<<<<

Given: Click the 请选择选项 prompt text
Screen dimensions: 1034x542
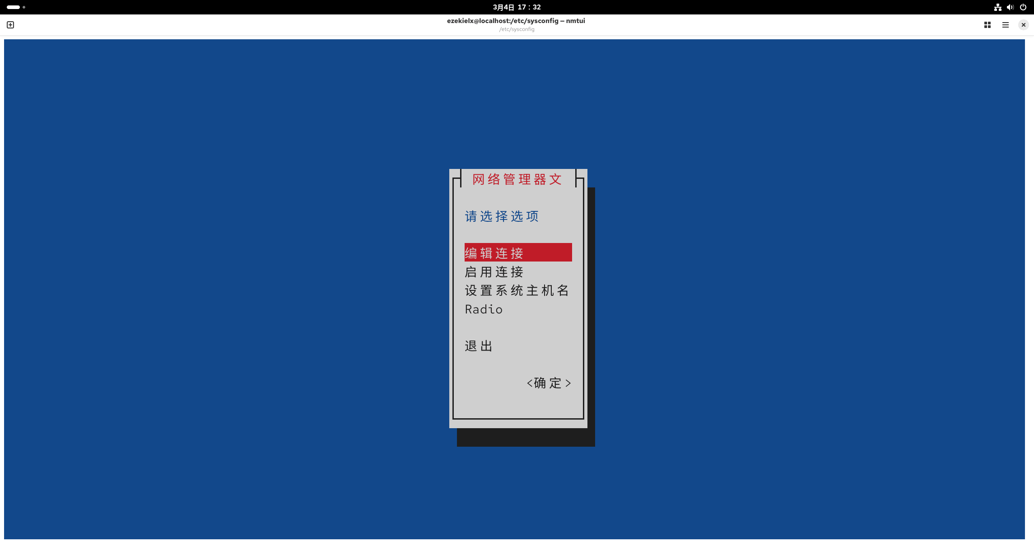Looking at the screenshot, I should coord(502,216).
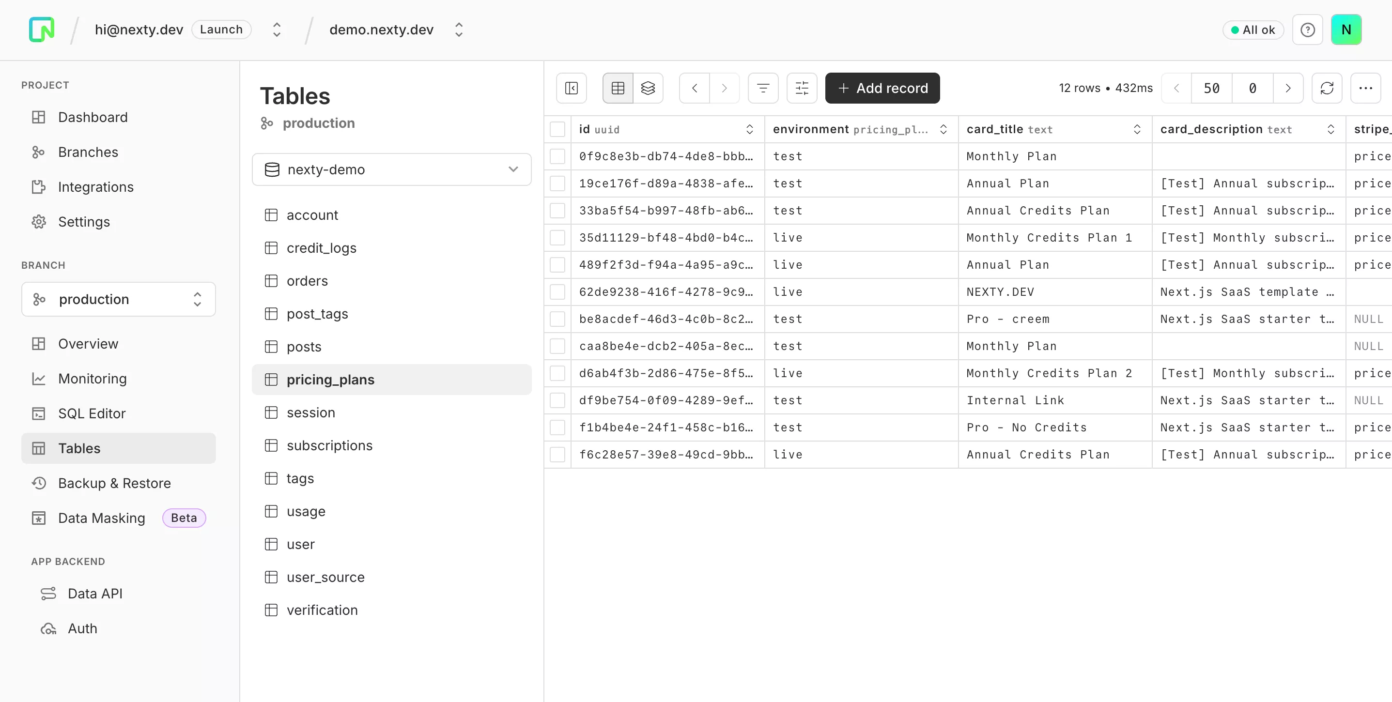This screenshot has width=1392, height=702.
Task: Open the subscriptions table
Action: click(x=329, y=446)
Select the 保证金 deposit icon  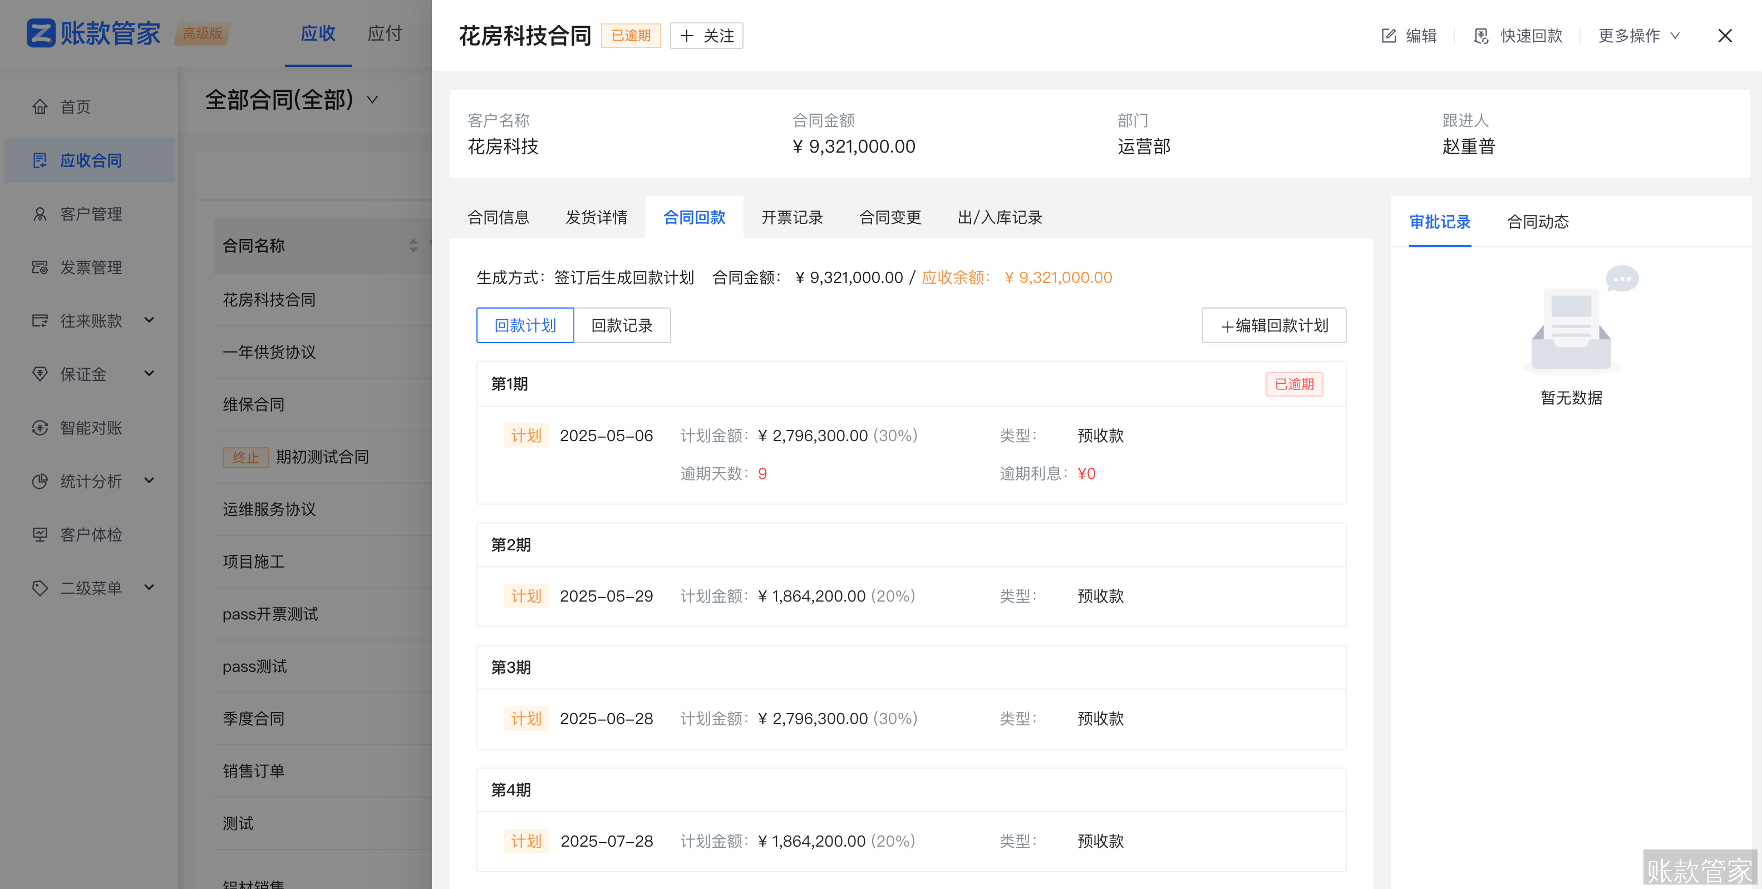(x=40, y=374)
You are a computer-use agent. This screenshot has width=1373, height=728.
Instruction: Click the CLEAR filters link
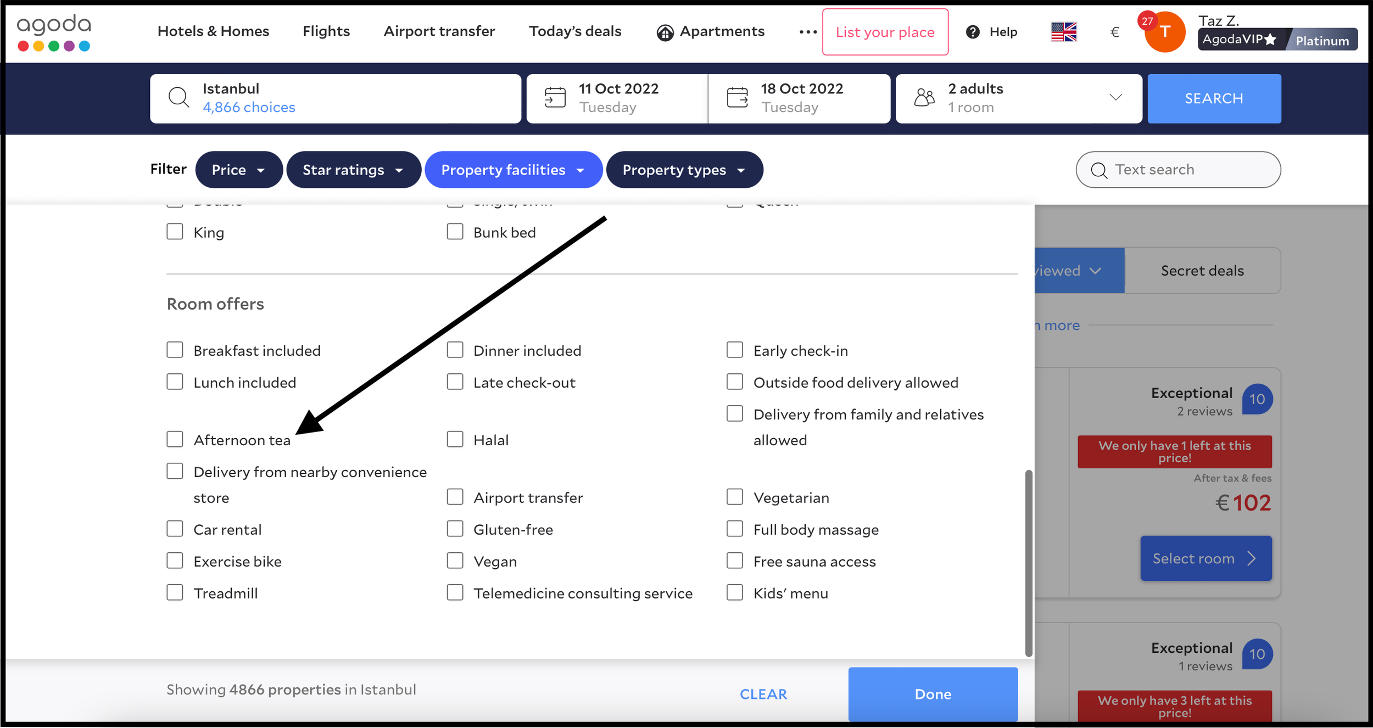pyautogui.click(x=763, y=694)
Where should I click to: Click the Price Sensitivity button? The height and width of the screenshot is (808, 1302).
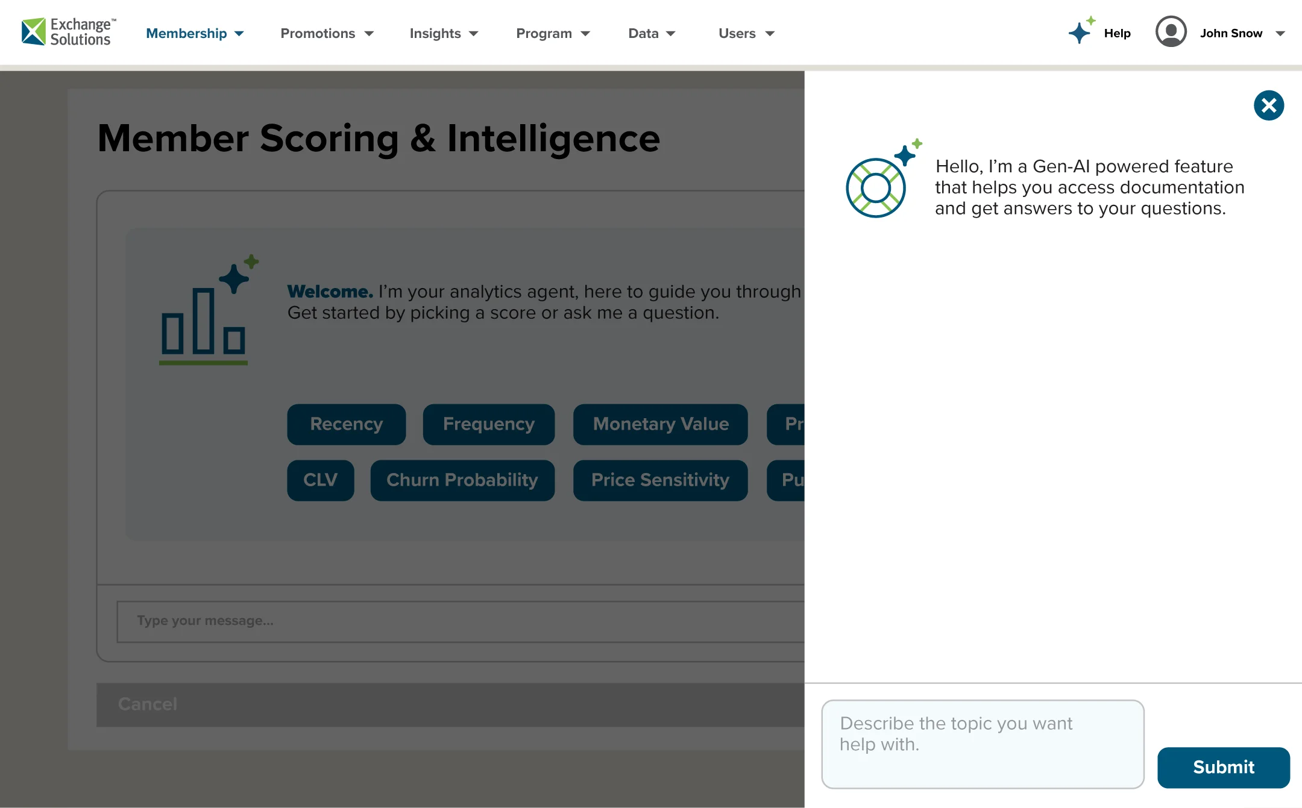click(660, 480)
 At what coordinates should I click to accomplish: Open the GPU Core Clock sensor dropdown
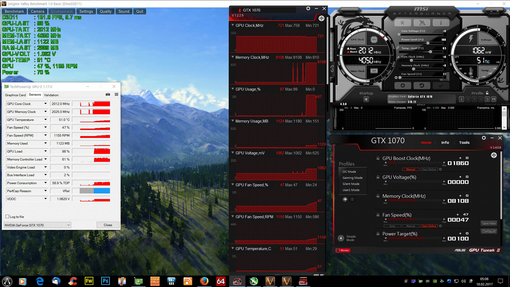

>>>>

[To do]:
What is needed is a verbatim copy of the lines from the line with "Instruction: Click the CLEAR filters link" through the last line of the listing, pictures excluded.

[Task solution]:
Instruction: Click the CLEAR filters link
pyautogui.click(x=763, y=694)
Where should I click to: Click the Price Sensitivity button? The height and width of the screenshot is (808, 1302).
click(660, 480)
 At what coordinates should I click to accomplish: Open the GPU Core Clock sensor dropdown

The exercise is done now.